Réveil difficile

11 Mai

Ce matin, j’ai été réveillée en sursaut à l’aube (9h30), par deux coups de sonnette. Je grommelle, hésite, me dis que je n’attends aucun colis, que Zozio ne semble pas s’être réveillé… je me demande brusquement si ma voiture garée devant la maison pourrait gêner quelqu’un et vais ouvrir les volets de la cuisine pour m’assurer que non. Le temps que j’arrive, personne à l’horizon, je retourne au lit.

Quelques minutes plus tard, nouveau coup de sonnette. Sûre que ça ne peut pas être important, je m’enfouis sous la couette. Las, impossible de retrouver le sommeil, je finis donc par me lever et de prendre mon petit-déjeuner au calme en attendant que Zozio réclame le sien.

Vers midi, quand tout le monde a émergé, je vais relever le courrier, m’attendant plus ou moins à trouver un prospectus des Témoins de Jehovah. Ah ben non, un papier à en-tête de la Gendarmerie Nationale. Ah ?

« Vous êtes prié(e) de vous présenter le plus rapidement possible au bureau (…) »

Gné ?

Motif : « Plainte déposée par M. Machin au sujet de la garde des enfants ». Ah, ben tout de suite c’est plus clair : ce papier ne m’est pas destiné.

Je finis par poser les yeux au bon endroit pour y trouver le nom de Mme Marie, la précédente locataire de la maison – ça ne fait jamais que 10 mois que nous avons emménagé ici. Bon, OK, elle a omis de donner une adresse à son ex, donc les flics viennent la trouver à une ancienne adresse. Jusque-là, rien d’anormal. Sauf que. Sauf qu’un policier s’était déjà présenté à notre porte en septembre pour demander Marie, que je lui avais alors indiqué ne l’avoir jamais rencontrée (elle était absente lorsque l’agence nous avait fait visiter les lieux), et donc n’avoir aucune idée d’où elle pouvait se trouver. J’avais sorti mon bail pour lui donner les coordonnées de l’agence immobilière, qui aurait peut-être une nouvelle adresse où lui envoyer une facture (ou ses coordonnées bancaires pour lui rendre sa caution, et j’imagine, peut-être naïvement, qu’à partir de là la maréchaussée peut retrouver quelqu’un).

Bref, non seulement on me réveille aux aurores à la place d’une autre, mais en plus alors que j’avais déjà signifié que la bonne personne n’habitait plus ici. Je vous laisse deviner mon humeur.

J’ai appelé le n° indiqué sur le papier, expliqué que Mme Marie n’aurait sûrement pas leur convocation vu qu’elle n’habitait plus ici depuis des mois, et redonné le nom de l’agence immobilière. En prenant même le temps de rechercher l’adresse exacte, même si l’agent au bout du fil – fort aimable au demeurant – m’affirmait « oh pas de souci avec ce que vous m’avez déjà dit on va pouvoir les trouver » ; j’ai eu une mauvaise pensée quand il a dit ça, j’avoue, mais je l’ai gardée pour moi.

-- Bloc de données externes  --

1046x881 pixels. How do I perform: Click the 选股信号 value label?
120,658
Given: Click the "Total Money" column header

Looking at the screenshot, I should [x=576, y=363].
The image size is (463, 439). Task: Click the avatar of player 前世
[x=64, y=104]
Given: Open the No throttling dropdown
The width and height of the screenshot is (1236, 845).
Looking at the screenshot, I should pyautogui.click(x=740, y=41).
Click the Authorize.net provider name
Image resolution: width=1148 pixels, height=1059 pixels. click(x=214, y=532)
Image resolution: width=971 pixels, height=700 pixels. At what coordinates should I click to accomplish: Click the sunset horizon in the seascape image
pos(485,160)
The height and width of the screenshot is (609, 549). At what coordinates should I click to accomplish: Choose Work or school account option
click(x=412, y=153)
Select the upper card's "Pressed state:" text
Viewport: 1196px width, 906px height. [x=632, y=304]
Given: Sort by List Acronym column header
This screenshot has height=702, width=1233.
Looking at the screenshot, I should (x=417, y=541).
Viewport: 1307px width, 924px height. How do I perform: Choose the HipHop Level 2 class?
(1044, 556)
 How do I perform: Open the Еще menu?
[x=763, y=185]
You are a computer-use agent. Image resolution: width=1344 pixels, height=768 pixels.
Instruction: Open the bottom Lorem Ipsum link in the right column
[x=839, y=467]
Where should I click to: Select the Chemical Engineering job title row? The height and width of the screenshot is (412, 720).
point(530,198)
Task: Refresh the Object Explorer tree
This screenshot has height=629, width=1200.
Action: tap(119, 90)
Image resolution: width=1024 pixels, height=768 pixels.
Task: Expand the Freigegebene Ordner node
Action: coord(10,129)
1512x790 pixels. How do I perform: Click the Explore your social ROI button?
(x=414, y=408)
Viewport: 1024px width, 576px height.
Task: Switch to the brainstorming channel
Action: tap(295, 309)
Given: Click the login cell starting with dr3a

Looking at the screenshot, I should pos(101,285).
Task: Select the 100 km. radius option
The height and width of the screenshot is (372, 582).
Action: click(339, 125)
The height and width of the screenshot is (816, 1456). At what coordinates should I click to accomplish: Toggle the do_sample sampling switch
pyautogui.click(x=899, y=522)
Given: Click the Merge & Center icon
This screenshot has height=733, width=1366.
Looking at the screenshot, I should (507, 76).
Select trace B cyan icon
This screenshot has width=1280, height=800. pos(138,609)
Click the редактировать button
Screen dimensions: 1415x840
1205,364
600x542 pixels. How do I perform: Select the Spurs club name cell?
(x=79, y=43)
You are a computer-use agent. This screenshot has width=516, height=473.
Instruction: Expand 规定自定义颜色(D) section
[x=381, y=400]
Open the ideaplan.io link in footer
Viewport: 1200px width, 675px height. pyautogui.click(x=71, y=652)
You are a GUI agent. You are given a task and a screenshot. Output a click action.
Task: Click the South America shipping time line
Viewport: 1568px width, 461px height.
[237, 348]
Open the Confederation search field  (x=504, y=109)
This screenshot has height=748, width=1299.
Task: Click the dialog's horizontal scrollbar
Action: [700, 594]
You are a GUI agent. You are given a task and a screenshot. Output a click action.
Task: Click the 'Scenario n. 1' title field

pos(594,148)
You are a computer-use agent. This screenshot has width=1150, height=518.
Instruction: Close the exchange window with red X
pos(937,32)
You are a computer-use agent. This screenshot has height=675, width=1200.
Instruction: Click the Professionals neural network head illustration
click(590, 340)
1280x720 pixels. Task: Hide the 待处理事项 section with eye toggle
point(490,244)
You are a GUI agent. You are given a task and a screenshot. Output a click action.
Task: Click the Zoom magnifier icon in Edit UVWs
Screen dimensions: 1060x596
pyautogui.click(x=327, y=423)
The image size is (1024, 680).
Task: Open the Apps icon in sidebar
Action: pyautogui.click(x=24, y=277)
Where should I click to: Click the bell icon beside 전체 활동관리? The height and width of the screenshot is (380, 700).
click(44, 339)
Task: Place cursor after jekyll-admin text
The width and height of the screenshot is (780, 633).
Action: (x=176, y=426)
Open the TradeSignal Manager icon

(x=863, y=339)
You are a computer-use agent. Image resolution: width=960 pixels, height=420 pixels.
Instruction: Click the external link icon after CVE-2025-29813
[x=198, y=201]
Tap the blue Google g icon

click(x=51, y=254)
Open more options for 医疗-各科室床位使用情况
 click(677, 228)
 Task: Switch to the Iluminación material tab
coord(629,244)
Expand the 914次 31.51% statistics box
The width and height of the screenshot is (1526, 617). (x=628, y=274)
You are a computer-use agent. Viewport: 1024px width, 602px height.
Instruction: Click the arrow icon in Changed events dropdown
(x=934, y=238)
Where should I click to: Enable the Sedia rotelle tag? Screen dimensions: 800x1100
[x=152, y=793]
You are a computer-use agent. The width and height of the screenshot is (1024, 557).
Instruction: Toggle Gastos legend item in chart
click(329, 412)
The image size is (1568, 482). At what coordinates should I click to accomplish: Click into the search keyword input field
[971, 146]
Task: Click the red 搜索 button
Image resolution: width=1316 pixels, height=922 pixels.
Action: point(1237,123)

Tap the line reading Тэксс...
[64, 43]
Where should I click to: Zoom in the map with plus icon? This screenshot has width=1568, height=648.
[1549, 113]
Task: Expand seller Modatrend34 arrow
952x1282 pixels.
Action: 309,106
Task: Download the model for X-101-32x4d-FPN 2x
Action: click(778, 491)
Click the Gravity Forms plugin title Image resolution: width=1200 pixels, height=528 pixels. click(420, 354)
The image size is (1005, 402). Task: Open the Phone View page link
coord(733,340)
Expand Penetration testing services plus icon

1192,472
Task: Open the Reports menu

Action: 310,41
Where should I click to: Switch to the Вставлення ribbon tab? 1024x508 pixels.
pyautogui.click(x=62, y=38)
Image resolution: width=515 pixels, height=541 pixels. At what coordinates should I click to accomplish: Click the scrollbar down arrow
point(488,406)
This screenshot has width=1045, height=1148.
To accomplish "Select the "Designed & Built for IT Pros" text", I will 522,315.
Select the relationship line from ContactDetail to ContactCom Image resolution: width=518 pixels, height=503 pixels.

Mme Marie, si tu me lis et que tu te reconnais bien que je n’indique pas ton vrai prénom et que je n’aie mentionné sur ces pages que mon département de résidence, sache que la Gendarmerie Nationale souhaite te parler au sujet de la plainte que ton ex a déposé en 2012 pour un problème de garde des enfants.